First, I agree with Unitarian Rev. Neal Jones that if our governor is going to invite us to a day of prayer, she ought to invite everybody, and not just Christians.
And in the video above from the website of the upcoming event, she does seem to invite everybody. Unfortunately, Rev. Jones received a letter from the governor that seemed to imply a more restricted invitation, in that it said “this is a time for Christians to come together to call upon Jesus to guide us through unprecedented struggles.”
Rev. Jones felt left out because Unitarian-Universalists are not what you would call Christians. Instead, they firmly believe that… um… ah…. Well, they’re not, strictly speaking, what you would call Christians.
So if the governor meant to stiff-arm his congregation, and Jews, and the Sikhs in her own family, then that’s not good. If she really meant to do that.
But… I have to object to the fact that in making the argument that Nikki Haley should not have done such a thing, Rev. Jones repeated a popular misconception, and I feel the need to correct him:
So I will not be attending the governor’s day of prayer, because she didn’t actually mean to invite me, as I am the minister of the Unitarian Universalist Congregation of Columbia. But even if she had, I would not attend. I am not against prayer, but I am for the Constitution, the First Amendment of which establishes a “wall of separation between church and state,” to use Thomas Jefferson’s famous phrase. That wall protects the integrity of both government and religion. It prevents religious zealots from using the power and purse of the government to force their beliefs and practices on the rest of us, and it prevents overreaching politicians from intruding into religious affairs. Each institution does better when it minds its own business — when ministers pray and politicians pave roads….
You see the error, right?
The First Amendment does not establish a “wall of separation between church and state.” That oft-repeated quote was Thomas Jefferson — who was not involved in drafting the Constitution or the Bill of Rights — expressing his opinion regarding the effect of the actual amendment. It was in a letter he wrote as president to the Danbury Baptist Association explaining why he, unlike his predecessors and some who followed him, refused to proclaim days of fasting and thanksgiving. The operative passage:
Believing with you that religion is a matter which lies solely between man & his god, that he owes account to none other for his faith or his worship, that the legitimate powers of government reach actions only, and not opinions, I contemplate with sovereign reverence that act of the whole American people which declared that their legislature should make no law respecting an establishment of religion, or prohibiting the free exercise thereof, thus building a wall of separation between church and state…
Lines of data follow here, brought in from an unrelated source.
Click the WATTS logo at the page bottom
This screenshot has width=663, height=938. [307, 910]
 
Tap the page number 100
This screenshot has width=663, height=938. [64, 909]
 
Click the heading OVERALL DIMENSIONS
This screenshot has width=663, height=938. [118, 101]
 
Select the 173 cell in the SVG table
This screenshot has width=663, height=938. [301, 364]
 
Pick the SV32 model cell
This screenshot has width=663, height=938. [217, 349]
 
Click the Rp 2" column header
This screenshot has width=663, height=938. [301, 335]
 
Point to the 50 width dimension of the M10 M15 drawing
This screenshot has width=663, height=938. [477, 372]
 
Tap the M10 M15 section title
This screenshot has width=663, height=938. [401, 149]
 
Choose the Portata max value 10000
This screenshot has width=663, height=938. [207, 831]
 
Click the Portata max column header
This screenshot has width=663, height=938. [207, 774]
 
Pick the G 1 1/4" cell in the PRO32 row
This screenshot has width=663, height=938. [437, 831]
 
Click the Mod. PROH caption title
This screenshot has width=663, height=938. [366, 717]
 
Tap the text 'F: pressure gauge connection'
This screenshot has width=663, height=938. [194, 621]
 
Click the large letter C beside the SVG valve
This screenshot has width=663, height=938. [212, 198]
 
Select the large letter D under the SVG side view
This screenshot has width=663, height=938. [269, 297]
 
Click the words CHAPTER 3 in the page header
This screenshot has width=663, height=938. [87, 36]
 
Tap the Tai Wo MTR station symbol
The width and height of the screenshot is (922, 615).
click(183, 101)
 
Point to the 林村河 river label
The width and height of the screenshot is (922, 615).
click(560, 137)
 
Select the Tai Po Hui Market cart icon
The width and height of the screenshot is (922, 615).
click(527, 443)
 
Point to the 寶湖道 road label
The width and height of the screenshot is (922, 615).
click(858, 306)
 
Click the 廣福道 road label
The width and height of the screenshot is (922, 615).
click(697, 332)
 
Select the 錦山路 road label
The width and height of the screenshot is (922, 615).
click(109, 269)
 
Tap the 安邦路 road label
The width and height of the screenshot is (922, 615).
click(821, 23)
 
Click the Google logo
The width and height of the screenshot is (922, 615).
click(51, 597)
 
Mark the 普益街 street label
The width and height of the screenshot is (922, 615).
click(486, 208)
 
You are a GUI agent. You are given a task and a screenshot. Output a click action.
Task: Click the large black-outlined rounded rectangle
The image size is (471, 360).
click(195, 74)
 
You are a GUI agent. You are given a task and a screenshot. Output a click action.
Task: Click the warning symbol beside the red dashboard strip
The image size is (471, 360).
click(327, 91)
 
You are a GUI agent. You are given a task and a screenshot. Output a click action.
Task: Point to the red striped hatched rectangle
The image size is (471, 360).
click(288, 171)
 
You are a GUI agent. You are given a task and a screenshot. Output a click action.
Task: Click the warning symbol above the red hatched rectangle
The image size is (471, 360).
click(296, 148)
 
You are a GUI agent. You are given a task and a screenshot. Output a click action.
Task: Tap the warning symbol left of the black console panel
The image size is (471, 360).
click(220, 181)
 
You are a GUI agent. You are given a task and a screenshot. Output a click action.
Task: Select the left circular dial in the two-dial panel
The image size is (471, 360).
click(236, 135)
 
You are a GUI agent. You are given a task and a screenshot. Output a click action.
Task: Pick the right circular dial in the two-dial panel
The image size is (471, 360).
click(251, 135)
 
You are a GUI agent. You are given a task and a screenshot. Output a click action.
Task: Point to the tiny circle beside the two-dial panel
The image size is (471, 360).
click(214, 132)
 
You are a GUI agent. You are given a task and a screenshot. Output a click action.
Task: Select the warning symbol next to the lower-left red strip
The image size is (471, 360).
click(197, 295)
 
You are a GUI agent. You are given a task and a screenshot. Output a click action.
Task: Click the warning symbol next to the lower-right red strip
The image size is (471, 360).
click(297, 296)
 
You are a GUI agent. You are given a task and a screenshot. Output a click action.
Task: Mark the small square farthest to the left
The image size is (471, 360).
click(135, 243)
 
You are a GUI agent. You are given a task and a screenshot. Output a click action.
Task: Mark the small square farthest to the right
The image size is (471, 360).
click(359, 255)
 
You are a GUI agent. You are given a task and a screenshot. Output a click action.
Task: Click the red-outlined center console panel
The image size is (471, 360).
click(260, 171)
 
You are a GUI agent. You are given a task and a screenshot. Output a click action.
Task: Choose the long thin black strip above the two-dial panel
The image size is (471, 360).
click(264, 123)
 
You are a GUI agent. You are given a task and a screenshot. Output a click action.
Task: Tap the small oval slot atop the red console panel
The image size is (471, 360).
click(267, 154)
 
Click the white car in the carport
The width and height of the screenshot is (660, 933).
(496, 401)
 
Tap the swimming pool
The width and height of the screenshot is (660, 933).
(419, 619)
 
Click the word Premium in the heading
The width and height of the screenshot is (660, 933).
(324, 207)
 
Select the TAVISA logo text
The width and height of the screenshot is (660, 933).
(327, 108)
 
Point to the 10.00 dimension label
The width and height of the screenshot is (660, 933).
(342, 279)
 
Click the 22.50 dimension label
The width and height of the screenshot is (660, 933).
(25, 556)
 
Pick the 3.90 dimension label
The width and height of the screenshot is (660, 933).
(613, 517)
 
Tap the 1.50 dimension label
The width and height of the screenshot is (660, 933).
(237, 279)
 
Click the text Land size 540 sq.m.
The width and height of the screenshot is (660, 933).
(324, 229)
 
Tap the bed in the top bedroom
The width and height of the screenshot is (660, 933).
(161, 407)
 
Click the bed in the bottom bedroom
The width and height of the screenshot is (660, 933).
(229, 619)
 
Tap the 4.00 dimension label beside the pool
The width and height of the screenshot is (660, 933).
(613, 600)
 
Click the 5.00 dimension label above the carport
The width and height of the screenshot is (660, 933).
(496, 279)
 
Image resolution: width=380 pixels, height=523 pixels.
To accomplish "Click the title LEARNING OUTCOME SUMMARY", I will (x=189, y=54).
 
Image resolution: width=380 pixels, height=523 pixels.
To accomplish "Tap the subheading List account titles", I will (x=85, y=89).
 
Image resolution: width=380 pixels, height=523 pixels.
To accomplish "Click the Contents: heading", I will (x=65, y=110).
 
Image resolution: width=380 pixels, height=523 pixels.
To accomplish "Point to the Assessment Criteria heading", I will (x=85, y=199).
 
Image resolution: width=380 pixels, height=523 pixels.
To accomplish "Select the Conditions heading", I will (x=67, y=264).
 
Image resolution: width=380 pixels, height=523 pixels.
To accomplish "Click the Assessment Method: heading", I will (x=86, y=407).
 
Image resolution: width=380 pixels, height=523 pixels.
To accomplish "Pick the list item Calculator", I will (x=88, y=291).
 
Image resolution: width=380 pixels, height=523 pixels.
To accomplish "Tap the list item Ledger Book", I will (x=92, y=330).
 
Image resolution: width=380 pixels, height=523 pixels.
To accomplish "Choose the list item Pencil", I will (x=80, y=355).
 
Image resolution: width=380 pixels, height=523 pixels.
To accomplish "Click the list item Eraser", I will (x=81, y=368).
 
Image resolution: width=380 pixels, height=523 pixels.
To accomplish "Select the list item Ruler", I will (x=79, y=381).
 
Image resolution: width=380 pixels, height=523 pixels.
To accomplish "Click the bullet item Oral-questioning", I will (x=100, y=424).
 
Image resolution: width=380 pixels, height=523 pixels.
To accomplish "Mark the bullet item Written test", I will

Jefferson was on solid ground when he said the amendment provided that the Congress “should make no law respecting an establishment of religion, or prohibiting the free exercise thereof.” But he ventured into opinion, and for his part wishful thinking, when he added “thus building a wall of separation between church and state.”
(Interestingly, after rhetorically erecting this wall and standing firmly on the secular side of it, he closed his letter with these pious words: “I reciprocate your kind prayers for the protection and blessing of the common Father and creator of man…”)
By the way, I place more store on the opinion of James Madison that there should be a “total separation of the church from the state.” But it must be noted that Madison did not insert such language into the amendment itself, and no amendment with that wording was ever ratified or adopted.
Too many folks continue to believe that what Jefferson chose to believe the amendment said is actually what the amendment says.
When it isn’t.
We are not to have an established church, and the government may not interfere with anyone’s particular religious beliefs or practices. This is not the same as having a wall of separation; it’s not even close.
In Jefferson’s day, a lot of folks wanted there to be such a wall, and he was among them. A lot of folks want there to be such a wall today, and furthermore sincerely believe the Constitution provides for one.
But, again, it does not.
Rev. Jones concludes:
I realize that in South Carolina, indeed across the South, it is tempting for politicians to overstep their civil authority and meddle in religious matters. Southern politicians win lots of votes by making a public display of their piety. The next time Gov. Haley prays, she might consider praying for the strength to resist that temptation … for her own spiritual health and for the health of our constitutional democracy….
Rev. Jones may find it distasteful when “Southern politicians win lots of votes by making a public display of their piety.” I might, too, depending on the circumstances and the nature of that display. Not because the civic realm is damaged by mentions of God, but because God is blasphemed by having His name yoked to an individual politician’s aims.
Many of my readers might be offended in far more instances than I would. But when politicians thus offend, they generally do not “overstep their civil authority.”